> Texte à examiner:
┏━━

Attendu que Madame [T] poursuit la disqualification de l'acte de prêt passé en la forme authentique que la CAMEFI invoque comme constituant le titre exécutoire en vertu de laquelle celle-ci a diligenté la procédure de saisie immobilière litigieuse, acte qui a été reçu en date du 16 décembre 2004 par Maître [K] [N], notaire associé à [Localité 13] ;

Qu'elle fait valoir que cet acte de prêt, selon lequel elle était, en qualité d'emprunteur, représentée par Madame [P] [I], secrétaire notariale professionnellement domiciliée à l'adresse de l'étude du notaire instrumentaire, est entaché d'un vice de forme en ce que la procuration n'est pas annexée audit acte et qu'il n'est pas fait mention dans celui-ci de son dépôt au rang des minutes du notaire ;

Attendu que le décret du 26 novembre 1971 relatif aux actes établis par les notaires disposait en son article 8 tel que rédigé antérieurement au décret du 10 août 2005 et donc applicable lors de la passation de l'acte litigieux :

'les pièces annexées à l'acte doivent être revêtues d'une mention constatant cette annexe et signées du notaire.

┗━━

> Consigne:
Reprenez le passage du texte à examiner commençant par « Qu'elle fait valoir » et allant jusqu'à « signées du notaire. », en y renommant « procuration » en « délégation de pouvoirs ».

> Lignes de données:
┏━━

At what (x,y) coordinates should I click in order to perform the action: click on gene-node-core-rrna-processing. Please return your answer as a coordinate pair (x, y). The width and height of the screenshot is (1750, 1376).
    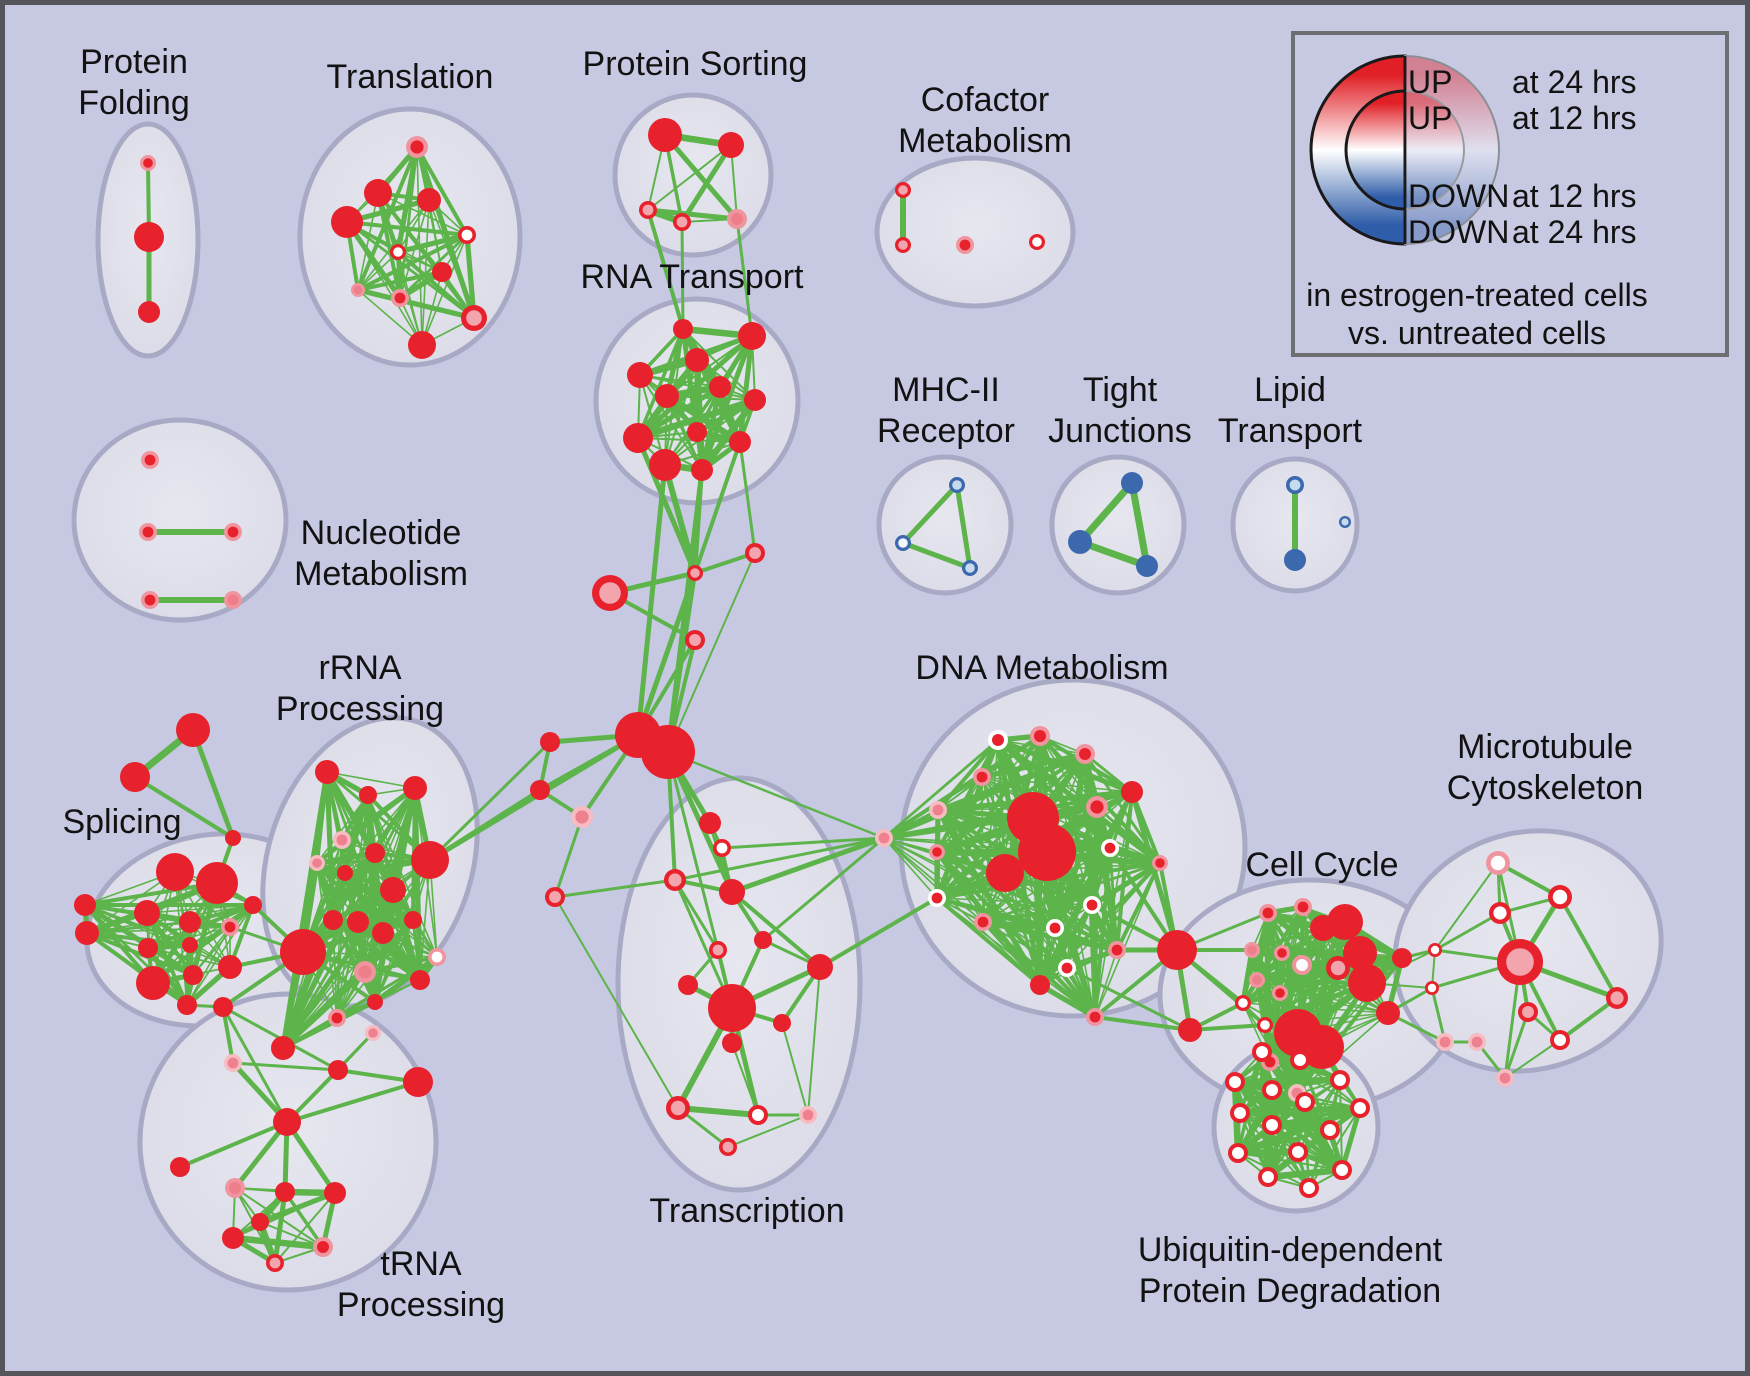
    Looking at the image, I should click on (437, 957).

┗━━

> Réponse attendue:
Qu'elle fait valoir que cet acte de prêt, selon lequel elle était, en qualité d'emprunteur, représentée par Madame [P] [I], secrétaire notariale professionnellement domiciliée à l'adresse de l'étude du notaire instrumentaire, est entaché d'un vice de forme en ce que la délégation de pouvoirs n'est pas annexée audit acte et qu'il n'est pas fait mention dans celui-ci de son dépôt au rang des minutes du notaire ;

Attendu que le décret du 26 novembre 1971 relatif aux actes établis par les notaires disposait en son article 8 tel que rédigé antérieurement au décret du 10 août 2005 et donc applicable lors de la passation de l'acte litigieux :

'les pièces annexées à l'acte doivent être revêtues d'une mention constatant cette annexe et signées du notaire.